Settling into my seat, I exchange a few cursory nods and polite smiles with some classmates in my immediate vicinity – which boosts my confidence no end. Just as I begin zoning out the consistent hum of chatter, the doors open again and in walk the hot guys from Friday night. Only three of them this time, but the last one through the door is definitely the taller guy with the oral expertise.
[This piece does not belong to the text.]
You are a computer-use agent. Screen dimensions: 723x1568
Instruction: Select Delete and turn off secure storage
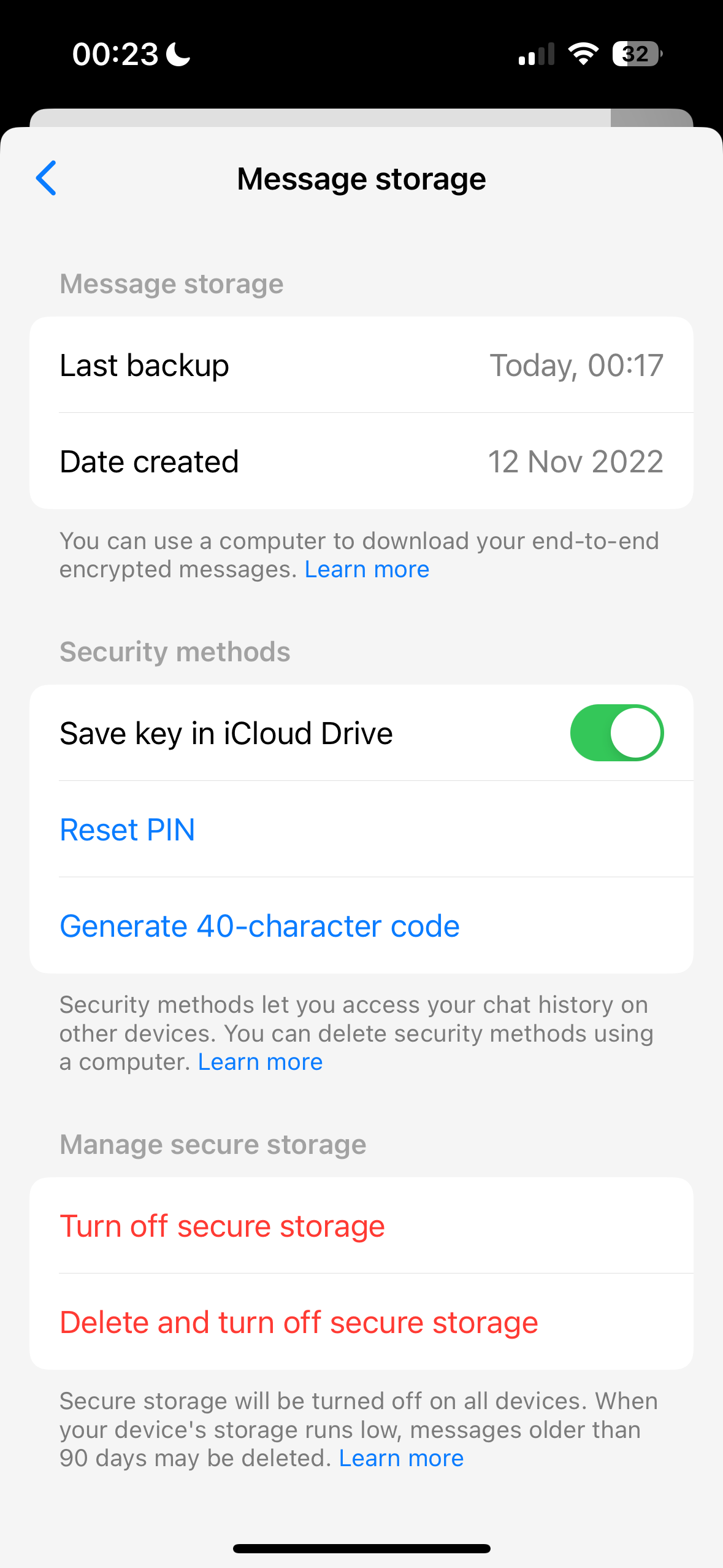click(361, 1322)
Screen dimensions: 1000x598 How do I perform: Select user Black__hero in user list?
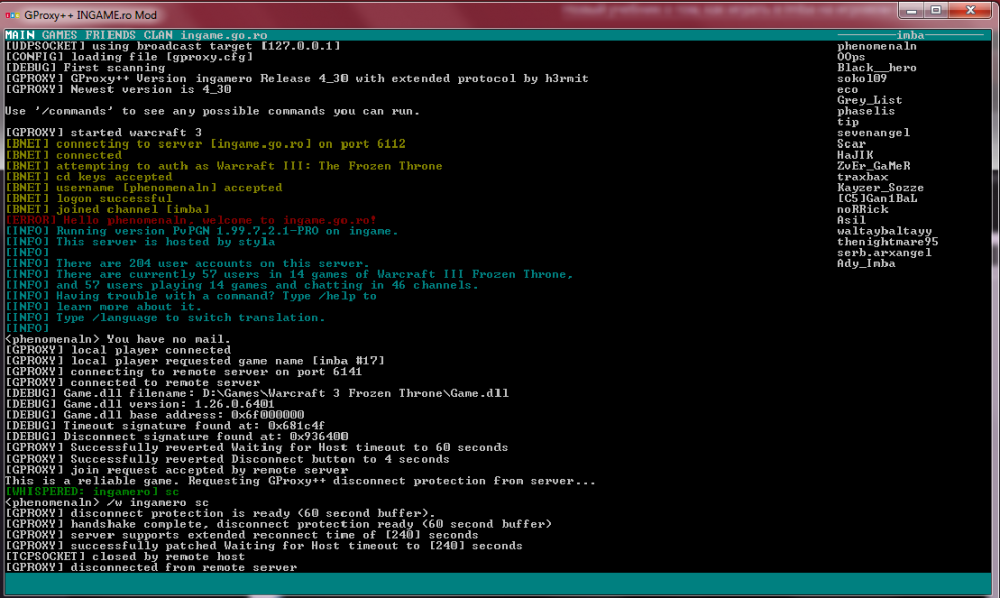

He follows his friends up the stairs to find a seat and I allow myself to stare at their perfect features, especially as I wasn’t the only one admiring them…they turn heads, both male and female. I smirk to myself at how ridiculously we all react to them until the tall, dark and dangerous kissing god looks me straight in the eyes…

Holy shit.

Synapse frying is an understatement.

His seriously deep indigo blue eyes have me held in some frightening tractor-beam type trance; I can’t blink, let alone look away. His intense, overpowering eyes start to frown at my blatant and quite rude staring, but I can’t see clearly anymore. Everything around me starts to fade away and images that feel too much like memories shimmer and dance in front of my eyes. My heart races painfully as the lecture hall and noisy students fade away leaving me standing in the middle of an ornate ballroom. The vision of delicately carved, black and white marble columns surrounding a circular, cavernous ballroom with an equally exquisitely polished marble floor and the most enormous sparkling chandelier glittering in the soft light consumes my senses. Couples dance across my eyes in perfect time to a string quartet playing a song I don’t know and wearing clothes that haven’t looked in place for at least a century. I look down to see that I’m dressed beautifully in a similar fashion and wish there was a mirror I could see myself in.

The image blurs around the edges as my attention is drawn away from the room to the hand resting possessively on the small of my back. A delicious shiver runs through me as I turn to face the mystery person and find myself face to face with the dark and dangerous kissing god, dressed to devastating perfection in a black suit.